Gdzie i kiedy spotkaliście się po raz pierwszy?
L.M.: Poznaliśmy się w Fukuoce podczas mistrzostw świata. Właśnie ukończyłem eliminacje na 400 m i wszedłem do finału. Michael był na trybunach. Przywołał mnie do siebie. To był pierwszy raz, gdy spotkałem go na żywo, a on powiedział: „Dawaj, zrób to dziś wieczorem!”. Byłem bardzo podekscytowany.

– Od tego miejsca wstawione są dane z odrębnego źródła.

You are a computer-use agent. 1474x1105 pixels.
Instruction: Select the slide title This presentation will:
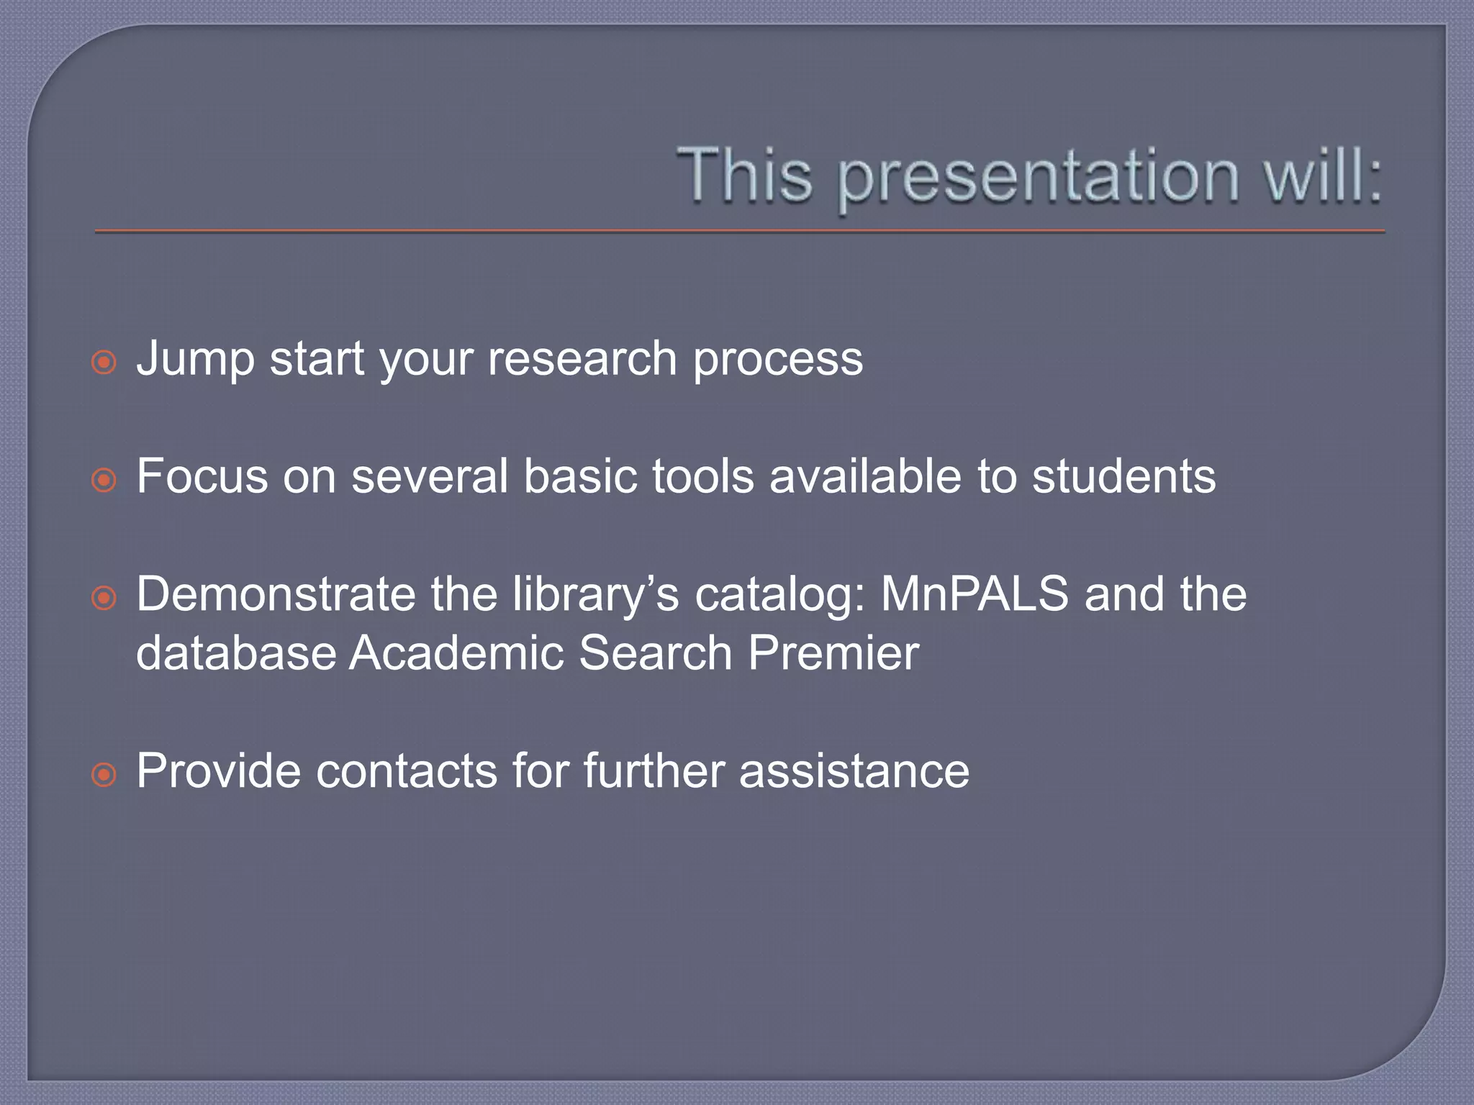[1029, 177]
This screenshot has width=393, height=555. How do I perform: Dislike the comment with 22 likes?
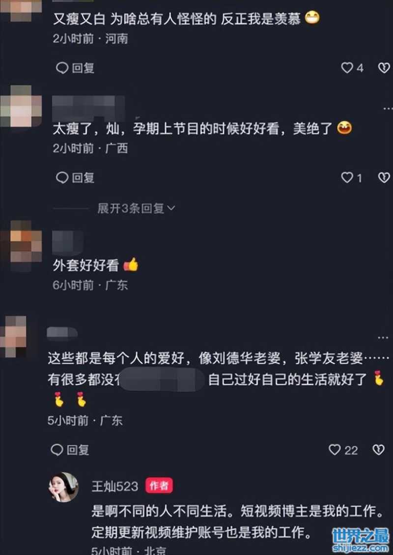[x=378, y=449]
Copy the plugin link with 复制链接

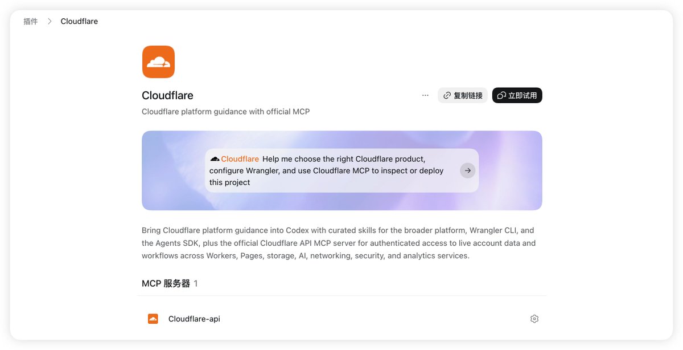(x=463, y=95)
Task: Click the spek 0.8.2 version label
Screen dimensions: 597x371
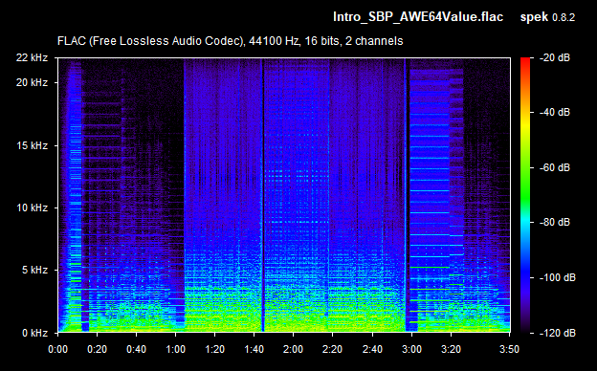Action: [547, 17]
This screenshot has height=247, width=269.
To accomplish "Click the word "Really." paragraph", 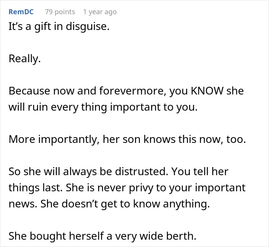I will click(25, 59).
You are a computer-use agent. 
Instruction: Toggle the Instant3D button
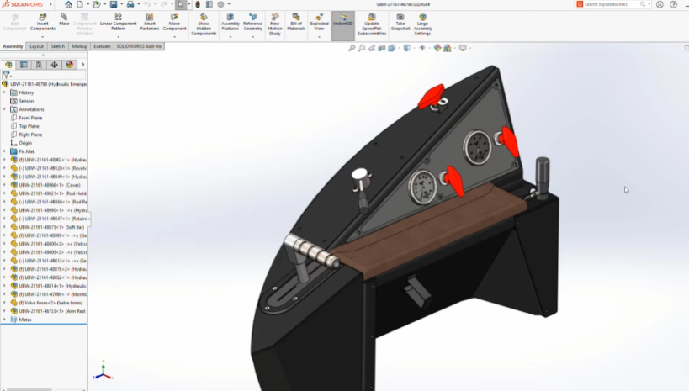(342, 20)
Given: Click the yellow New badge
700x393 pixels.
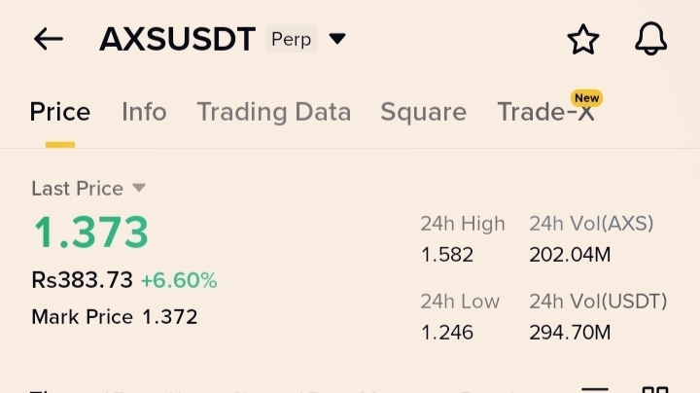Looking at the screenshot, I should pyautogui.click(x=586, y=97).
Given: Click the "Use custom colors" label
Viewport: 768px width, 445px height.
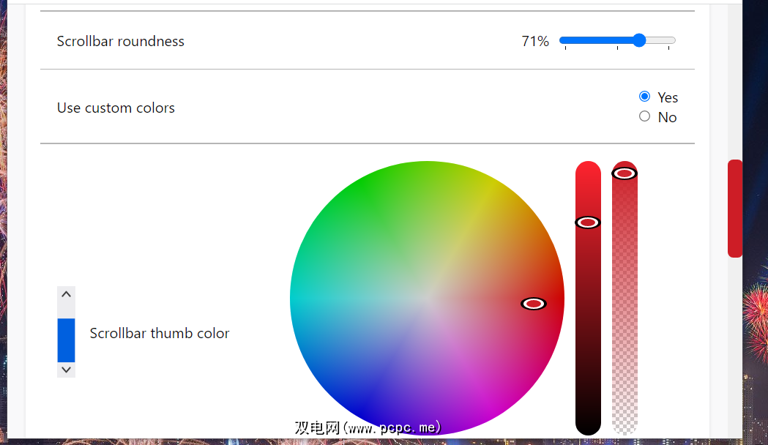Looking at the screenshot, I should click(x=116, y=108).
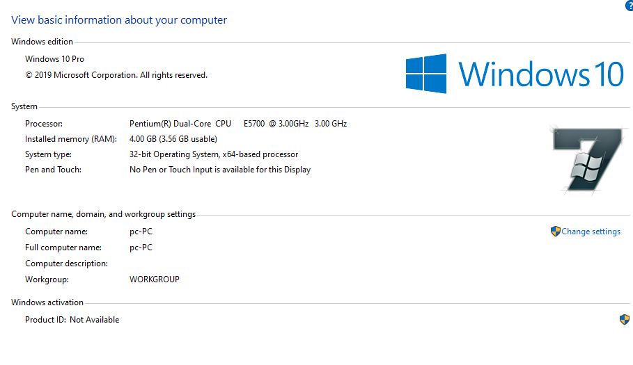Screen dimensions: 633x365
Task: Click the 32-bit Operating System value
Action: 213,154
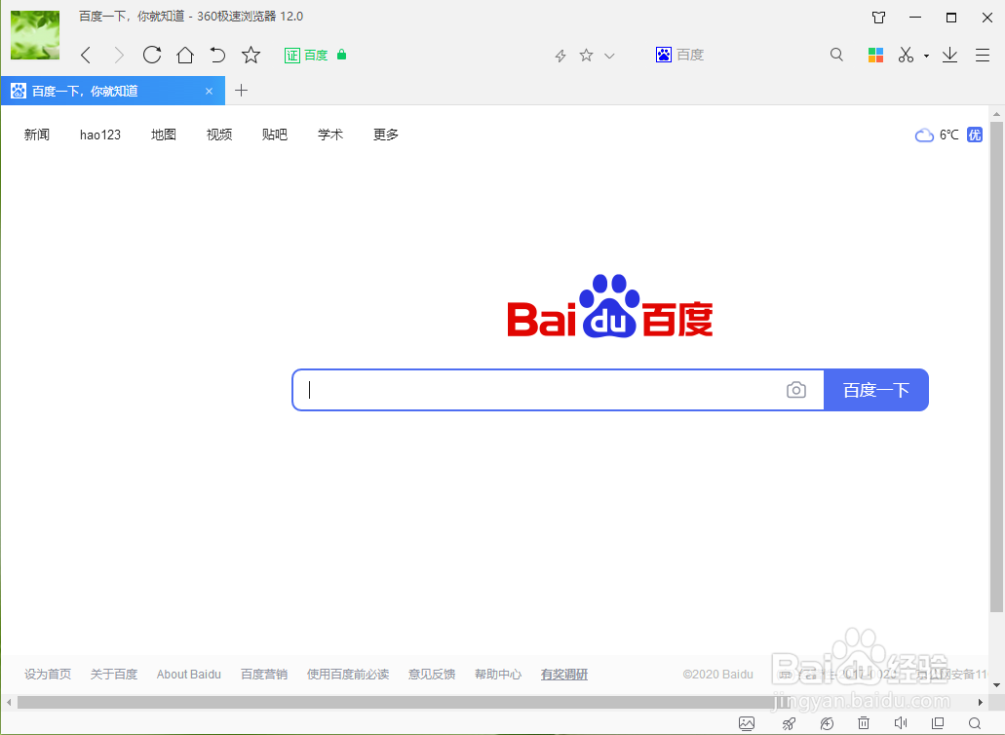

M.P.: Powiedziałem: „Tak, stary, po prostu to wyszarp!”. Pisaliśmy do siebie na Instagramie kilka miesięcy wcześniej. Byłem nawet kilka razy na basenie, gdzie trenował Léon, ale nie mieliśmy okazji poznać się osobiście. Faktycznie to w Fukuoce rozmawialiśmy po raz pierwszy. Oczywiście słyszę na bieżąco, co się u niego dzieje, od Boba Bowmana. Trener jest dziadkiem moich dzieci, a dla mnie w pewnym sensie zastępuje ojca. Wiedziałem więc, co przeżywa Léon, choćby na podstawie jego treningów. Powiedziałem mu po prostu: „Widzisz, na co cię stać. Rekordy są po to, by je łamać”.
Dziś już wiemy, że to zrobił. Opowiedzcie o emocjach tamtej chwili…
M.P.: Mogę powiedzieć, że miałem rekord świata w pływaniu, który utrzymał się najdłużej. To naprawdę super. Podczas wyścigu Léona, gdy tylko wykonał nawrót i do końca zostało mu 100 m, a był wtedy o całą długość ciała przed moim czasem, wiedziałem, że tego nie wypuści.
L.M.: Wiele razy oglądałem film z rekordowym startem Michaela. Ten
z Pekinu. Wiedziałem, jak fantastycznie popłynął, i marzyłem, by choć
zbliżyć się do niego. Gdy dotknąłem ściany na mecie, wiedziałem, że
udało mi się go pobić, bo czułem się naprawdę dobrze. Dałem sobie czas,
aby się obrócić i spojrzeć na tablicę wyników. W tamtej chwili naprawdę
czułem, że żyję.
M.P.: To był mój ostatni indywidualny rekord świata, ale zostaje w rodzinie z Bobem i Léonem. Nie mogła mi go zabrać lepsza osoba.
Jedna z najwspanialszych rzeczy na igrzyskach to możliwość obcowania z wieloma kulturami
Michael Phelps
To się czuje w połowie wyścigu, że płyniesz po rekord świata?
M.P.: To kwestia odgłosów, każdy z moich rekordów brzmiał inaczej. Nie wiem, czy chodzi o energię, ale czułem coś innego. Zawsze słyszę gwizdki jako różne tony i jestem w takiej chwili niemal jak zanurzony w Matriksie.
L.M.: Dla mnie, do półmetka na dwusetnym metrze, było dość cicho. Wtedy miałem dobre tempo, więc kibice zaczęli mnie wspierać. Dobrze słyszałem to, płynąc stylem klasycznym, bo wówczas wystawiasz głowę wysoko nad wodę. Japończycy kibicowali żywiołowo, a ja czułem, że to legendarny moment.
O czym rozmawialiście po wyścigu?
L.M.: Pierwszą rzeczą, jaką usłyszałem od Michaela, było: „Serio, możesz pływać szybciej”.
M.P.: To po prostu świetny rekord. Jeśli włożysz w coś odpowiednio dużo pracy, to osiągniesz rezultaty – i Léon jest tego doskonałym przykładem. Gdy trenuję z Bobem, jestem w doskonałych rękach. Bob jest prawdziwym świrem, jeśli chodzi o detale. Mówię „świrem” w najlepszy, najbardziej ujmujący, szczery i kochający sposób.